By Marcus Durand on Thursday, May, 3rd, 2018 in Blog: Collaboration and Knowledge Management,Health IT,Latest Updates. No Comments
This piece is the fifth installment of a six-part series called “Open to potential: How embracing open data can advance public health practice, governance, and research.” See links to the previous Parts 1-4 below, at the base of this post.
As a longtime member of the International Health Section of the American Public Health Association, I have led a team of volunteer researchers over the past two years to collect and analyze data for the Global Health Jobs Analysis project. Born out of a pair of conversations I had at the 2015 Annual Meeting in Chicago, we put together a team to collect and analyze data on the global health job market for graduates of U.S.-based MPH programs, with the aim of giving the Section’s students and aspiring global health professionals insight into this highly competitive field. The project team was committed to making both the results and the underlying data available to our members. We conducted every step of the process – data collection, analysis design, and statistical computing – with the goal of making it as transparent as possible, so that anyone who wanted to could view the data and retrace our steps. We also chose to submit the manuscript for consideration only to those journals that would make that possible.

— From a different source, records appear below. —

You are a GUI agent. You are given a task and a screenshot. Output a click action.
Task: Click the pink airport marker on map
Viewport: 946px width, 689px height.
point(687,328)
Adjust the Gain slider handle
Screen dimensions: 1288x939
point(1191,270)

We were thrilled when our paper was accepted and eventually published by BMC Public Health, an open access journal that makes its peer and editorial review process visible to the public. One of the submission requirements is that the data be placed in an open data repository, if possible, to allow peer reviewers and other researchers to better scrutinize the analysis and test for reproducibility. Our team had already committed to doing that, so there was no resistance to setting up our data repository. Nonetheless, doing so gave us a window into the amount of extra effort involved – as well as a sense of the tectonic shift happening in the research community as advocates try to make this a norm. Publisher Springer Nature produced this infographic to show the benefits of open research data.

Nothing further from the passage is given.